Più che un perimetro possibile per il campo largo in cui opera la tecnologia e l’innovazione forse serve rendere sostenibile e armonico lo sviluppo del digitale con quello delle persone e della comunità. Accettando la sfida di sconfinare nella filosofia e nell’etica, allargando un perimetro e pensando che il mondo si cambia esattamente cosi si mangia un elefante. Un pezzo alla volta.
Giovanni Scarafile è professore di etica del lavoro a Pisa, ha studiato e studia le relazioni negli ambienti di lavoro:
“Il filosofo deve ragionare di etica partendo dal basso, non dall’alto, altrimenti la partita è già persa, ed il fenomeno della grande dimissione non si capisce in alcun modo: le persone si sono stufate di lavorare troppo o di guadagnare troppo poco? Ma come definiamo il troppo e il troppo poco?

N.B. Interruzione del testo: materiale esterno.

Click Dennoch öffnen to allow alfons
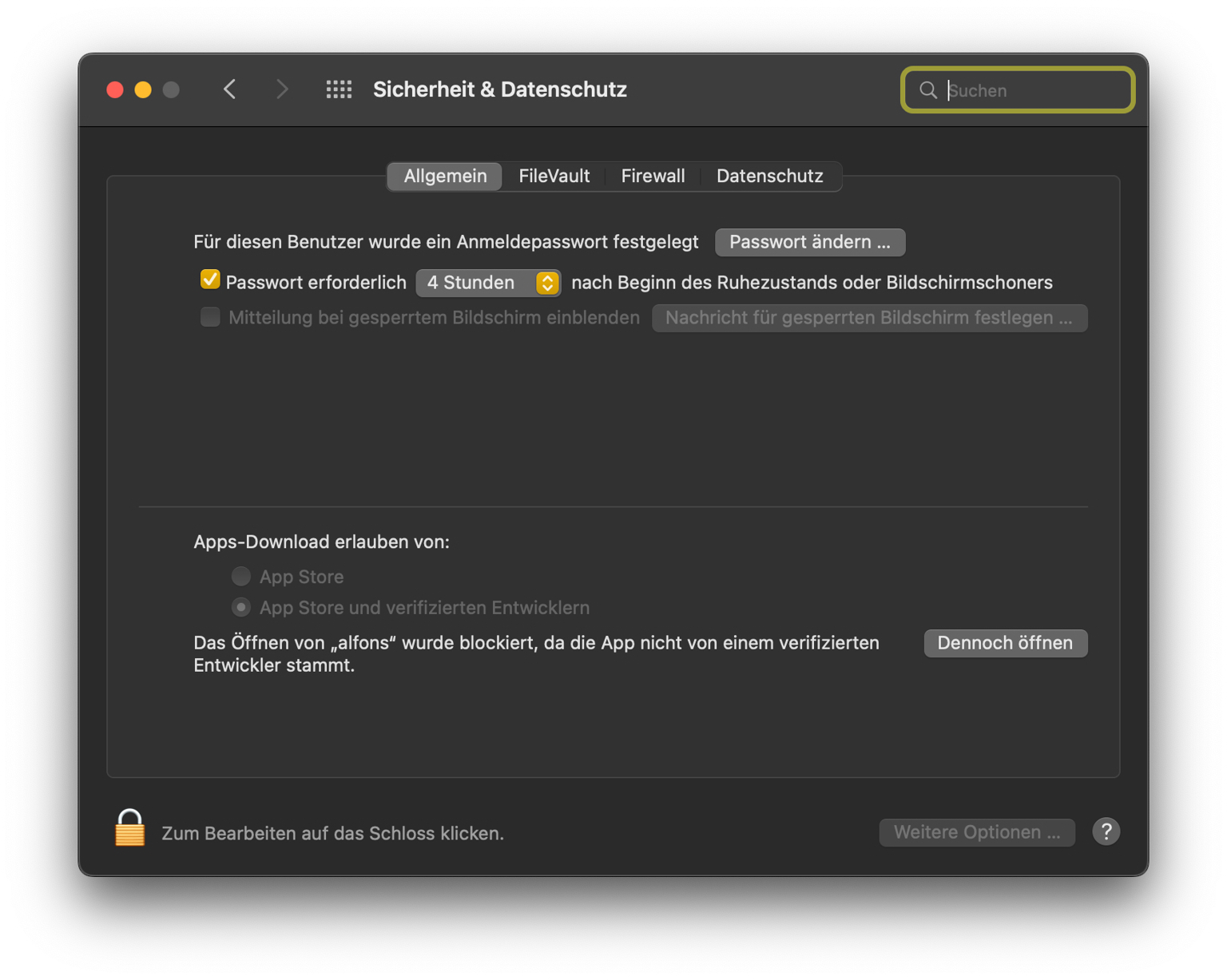The width and height of the screenshot is (1227, 980). point(1005,643)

In relazione a cosa e su quale orizzonte temporale? “
L’Italia ha stipendi tra i più bassi all’interno della UE, per mille motivi e problemi storici mai risolti negli ultimi 30 anni.
Nonostante il problema non sia solo italiano tant’è che il fenomeno della Great Resignation parte dagli USA, di sicuro il tema degli stipendi bassi è politico, non solo economico.

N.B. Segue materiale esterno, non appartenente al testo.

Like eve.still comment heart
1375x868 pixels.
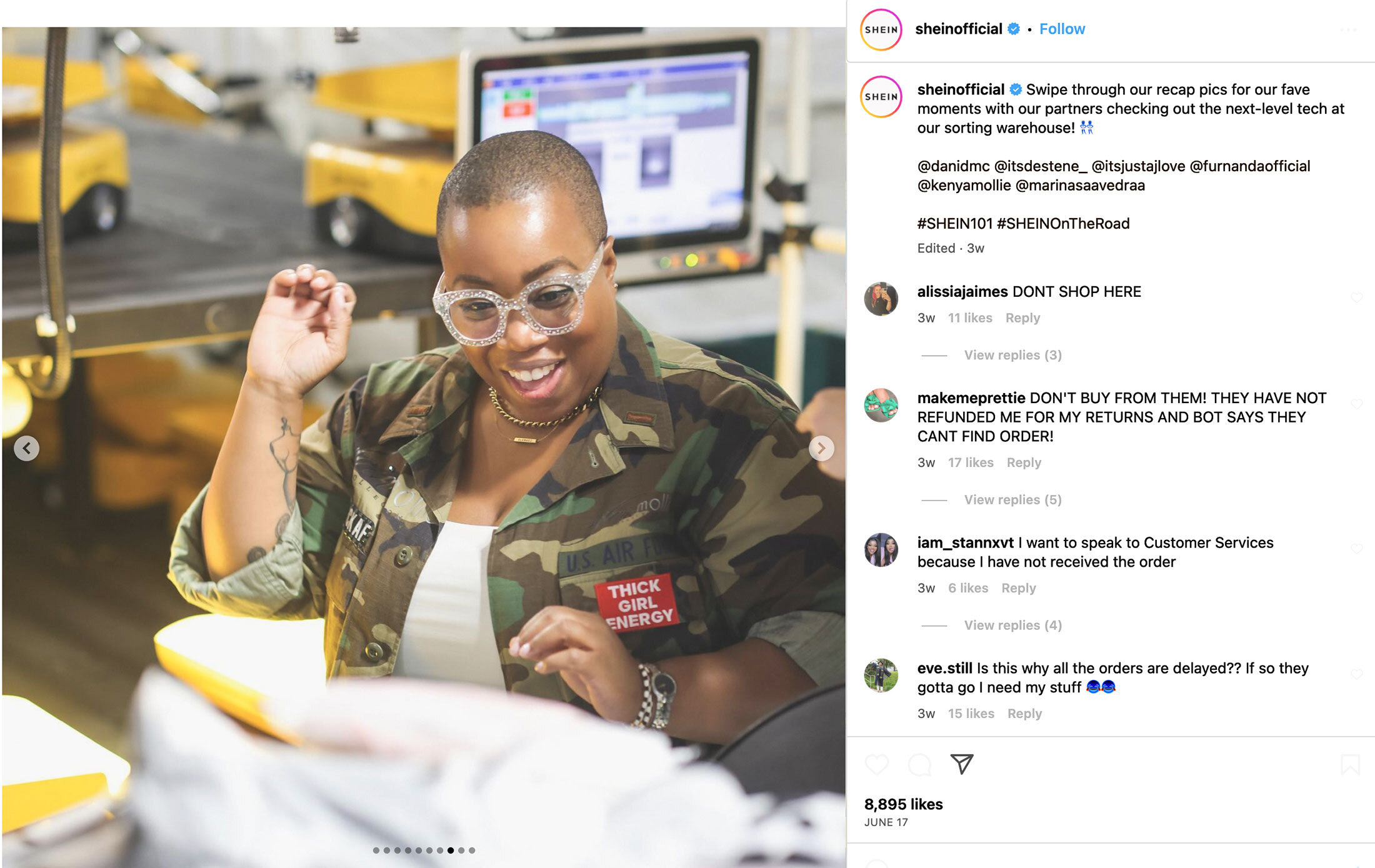click(x=1356, y=674)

Valorizzare tutte le risorse disponibili resta il segreto di una comunità in salute, che include e si sviluppa. il cambiamento è un processo di partecipazione che serve a condividere una direzione che sia a vantaggio dei molti e non dei pochi.

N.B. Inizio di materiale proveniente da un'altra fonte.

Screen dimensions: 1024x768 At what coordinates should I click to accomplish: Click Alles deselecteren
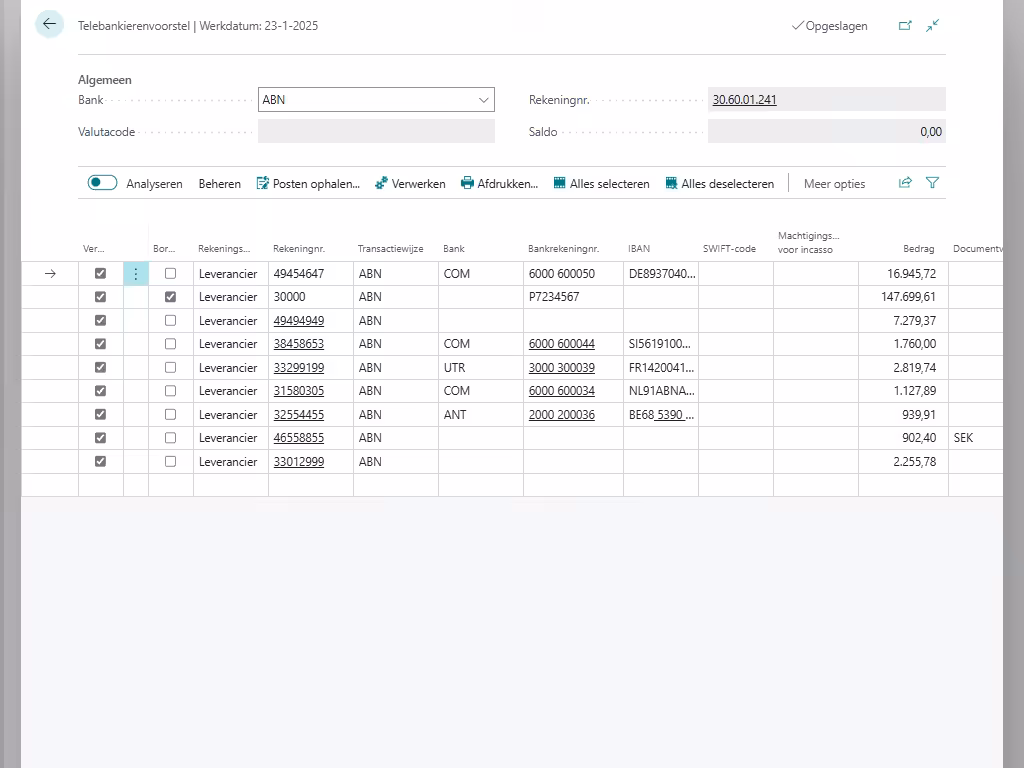pyautogui.click(x=719, y=184)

In questa ottica la partecipazione equivale all’attivazione di una comunità che accoglie e dà opportunità, che promuove e sviluppa le iniziative delle persone, governando e generando meccanismi di redistribuzione, e che vive pensando a quale mondo lascerà a chi verrà dopo.
A chi verrà dopo . Un dovere che non bisogna mai perdere di vista.
PS. A proposito di chi verrà dopo e dell’innovazione digitale “continua” che migliora le nostre vite, fino a sfidare il vecchio concetto del senso comune delle cose, Davide Sisto, tanatologo e filosofo, ricercatore dell’Università di Trieste, ha scritto tre libri sul tema della morte e dell’immortalità digitale,“La morte si fa social”, “Ricordati di me “ e “Porcospini digitali”, tutti e tre editi da Bollati Boringhieri, in cui si ragiona di presente, passato e futuro, di vita Off-line e On-line e di trasformazione dell’umano. Sisto apre un nuovo vaso di Pandora: oggi esistono già le lapidi digitali, con tanto di QR Code, e Facebook incomincia a porsi il problema della demografia, ovvero quello dei profili degli utenti passati a miglior vita, che nel 2050 supereranno quelli dei viventi.
L’immortalità dunque è dietro l’angolo, tanto vale dimettersi e studiare, ricordando la celebre frase del Gramsci filosofo: “studiate, perché avremo bisogno di tutta la vostra intelligenza”.